Directions → Your reply should consist solely of the lines from the start of the material below through the line containing "Open the black-and-white cover photo", reproduced exactly.

The records →
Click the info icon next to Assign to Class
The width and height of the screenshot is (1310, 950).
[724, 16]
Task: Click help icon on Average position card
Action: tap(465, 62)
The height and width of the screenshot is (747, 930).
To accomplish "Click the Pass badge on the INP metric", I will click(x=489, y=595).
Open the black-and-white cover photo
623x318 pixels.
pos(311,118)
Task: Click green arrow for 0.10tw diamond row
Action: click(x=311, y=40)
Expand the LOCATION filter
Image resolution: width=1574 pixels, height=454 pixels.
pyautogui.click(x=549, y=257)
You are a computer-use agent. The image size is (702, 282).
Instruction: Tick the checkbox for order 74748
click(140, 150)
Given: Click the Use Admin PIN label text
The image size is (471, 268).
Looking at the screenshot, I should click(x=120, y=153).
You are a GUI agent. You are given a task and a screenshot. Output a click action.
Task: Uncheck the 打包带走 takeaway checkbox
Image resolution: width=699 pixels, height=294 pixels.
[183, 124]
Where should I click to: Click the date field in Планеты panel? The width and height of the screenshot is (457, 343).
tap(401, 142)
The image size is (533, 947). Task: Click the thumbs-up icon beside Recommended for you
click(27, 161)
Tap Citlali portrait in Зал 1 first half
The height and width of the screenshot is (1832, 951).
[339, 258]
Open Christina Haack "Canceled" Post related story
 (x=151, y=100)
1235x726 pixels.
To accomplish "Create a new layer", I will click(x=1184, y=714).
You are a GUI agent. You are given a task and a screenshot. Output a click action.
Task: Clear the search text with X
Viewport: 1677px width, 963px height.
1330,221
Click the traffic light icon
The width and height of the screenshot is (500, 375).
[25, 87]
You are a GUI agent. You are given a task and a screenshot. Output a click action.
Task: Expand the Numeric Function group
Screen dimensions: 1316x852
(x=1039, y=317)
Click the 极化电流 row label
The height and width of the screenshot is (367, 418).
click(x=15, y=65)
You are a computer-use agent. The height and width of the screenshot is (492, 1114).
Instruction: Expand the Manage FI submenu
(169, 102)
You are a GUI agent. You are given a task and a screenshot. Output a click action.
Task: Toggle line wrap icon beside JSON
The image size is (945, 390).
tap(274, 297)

Exercise answer →
Click the info icon next to Assign to Class
The width and height of the screenshot is (1310, 950).
[724, 16]
Task: Click help icon on Average position card
Action: tap(465, 62)
The height and width of the screenshot is (747, 930).
To accomplish "Click the Pass badge on the INP metric", I will click(x=489, y=595).
Open the black-and-white cover photo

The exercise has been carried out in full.